#### DATA FOR THIS EXERCISE
◆ ◆ ◆
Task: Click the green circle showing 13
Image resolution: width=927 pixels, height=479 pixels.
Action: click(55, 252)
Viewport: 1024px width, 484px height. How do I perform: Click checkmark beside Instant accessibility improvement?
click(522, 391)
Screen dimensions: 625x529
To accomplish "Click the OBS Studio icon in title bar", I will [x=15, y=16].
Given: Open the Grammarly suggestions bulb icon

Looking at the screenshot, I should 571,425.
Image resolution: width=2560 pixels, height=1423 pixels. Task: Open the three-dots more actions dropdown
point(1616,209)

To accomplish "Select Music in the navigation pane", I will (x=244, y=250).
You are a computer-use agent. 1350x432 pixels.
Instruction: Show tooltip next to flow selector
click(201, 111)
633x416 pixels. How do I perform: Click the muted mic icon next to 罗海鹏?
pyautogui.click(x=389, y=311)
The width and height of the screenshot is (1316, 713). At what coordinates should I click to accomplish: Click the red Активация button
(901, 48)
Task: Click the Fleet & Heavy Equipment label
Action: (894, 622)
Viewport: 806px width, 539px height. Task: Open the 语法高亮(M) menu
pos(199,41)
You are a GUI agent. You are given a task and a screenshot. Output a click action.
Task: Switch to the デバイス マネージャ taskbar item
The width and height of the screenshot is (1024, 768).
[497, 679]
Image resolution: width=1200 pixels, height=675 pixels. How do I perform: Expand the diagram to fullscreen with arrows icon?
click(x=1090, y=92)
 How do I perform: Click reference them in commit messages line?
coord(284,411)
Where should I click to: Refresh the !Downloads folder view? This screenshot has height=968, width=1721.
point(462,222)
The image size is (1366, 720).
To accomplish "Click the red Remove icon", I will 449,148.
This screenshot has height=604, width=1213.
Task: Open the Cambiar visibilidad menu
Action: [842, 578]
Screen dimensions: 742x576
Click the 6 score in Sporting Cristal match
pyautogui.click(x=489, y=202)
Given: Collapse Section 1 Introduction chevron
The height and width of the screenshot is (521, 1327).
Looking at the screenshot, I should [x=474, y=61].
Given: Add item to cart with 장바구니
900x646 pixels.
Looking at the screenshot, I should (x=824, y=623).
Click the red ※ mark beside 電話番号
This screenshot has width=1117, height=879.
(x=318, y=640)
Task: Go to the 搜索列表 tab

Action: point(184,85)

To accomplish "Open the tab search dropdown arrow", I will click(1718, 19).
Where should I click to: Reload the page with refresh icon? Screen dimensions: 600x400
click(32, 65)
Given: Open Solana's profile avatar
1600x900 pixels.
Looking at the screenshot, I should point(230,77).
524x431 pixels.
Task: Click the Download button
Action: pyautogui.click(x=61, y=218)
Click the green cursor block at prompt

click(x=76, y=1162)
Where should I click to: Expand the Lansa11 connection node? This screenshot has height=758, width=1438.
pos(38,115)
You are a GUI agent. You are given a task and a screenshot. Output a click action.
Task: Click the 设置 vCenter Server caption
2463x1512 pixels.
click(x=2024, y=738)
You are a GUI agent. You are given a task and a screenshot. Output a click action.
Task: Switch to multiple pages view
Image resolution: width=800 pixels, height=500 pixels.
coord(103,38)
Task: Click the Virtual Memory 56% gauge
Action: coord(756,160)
◆ ◆ ◆
#### STATED PROBLEM
Please output the data above as a Markdown table with the columns Index and Entry. Begin with the line containing "Where should I click to: Refresh", continue through the line containing "click(x=76, y=1162)", number each row, and omit blank lines.

#### SOLUTION TO THIS EXERCISE
| Index | Entry |
|---|---|
| 1 | Where should I click to: Refresh the !Downloads folder view? This screenshot has height=968, width=1721. |
| 2 | point(462,222) |
| 3 | The image size is (1366, 720). |
| 4 | To accomplish "Click the red Remove icon", I will 449,148. |
| 5 | This screenshot has height=604, width=1213. |
| 6 | Task: Open the Cambiar visibilidad menu |
| 7 | Action: [842, 578] |
| 8 | Screen dimensions: 742x576 |
| 9 | Click the 6 score in Sporting Cristal match |
| 10 | pyautogui.click(x=489, y=202) |
| 11 | Given: Collapse Section 1 Introduction chevron |
| 12 | The height and width of the screenshot is (521, 1327). |
| 13 | Looking at the screenshot, I should [x=474, y=61]. |
| 14 | Given: Add item to cart with 장바구니 |
| 15 | 900x646 pixels. |
| 16 | Looking at the screenshot, I should (x=824, y=623). |
| 17 | Click the red ※ mark beside 電話番号 |
| 18 | This screenshot has width=1117, height=879. |
| 19 | (x=318, y=640) |
| 20 | Task: Go to the 搜索列表 tab |
| 21 | Action: point(184,85) |
| 22 | To accomplish "Open the tab search dropdown arrow", I will click(1718, 19). |
| 23 | Where should I click to: Reload the page with refresh icon? Screen dimensions: 600x400 |
| 24 | click(32, 65) |
| 25 | Given: Open Solana's profile avatar |
| 26 | 1600x900 pixels. |
| 27 | Looking at the screenshot, I should point(230,77). |
| 28 | 524x431 pixels. |
| 29 | Task: Click the Download button |
| 30 | Action: pyautogui.click(x=61, y=218) |
| 31 | Click the green cursor block at prompt |
| 32 | click(x=76, y=1162) |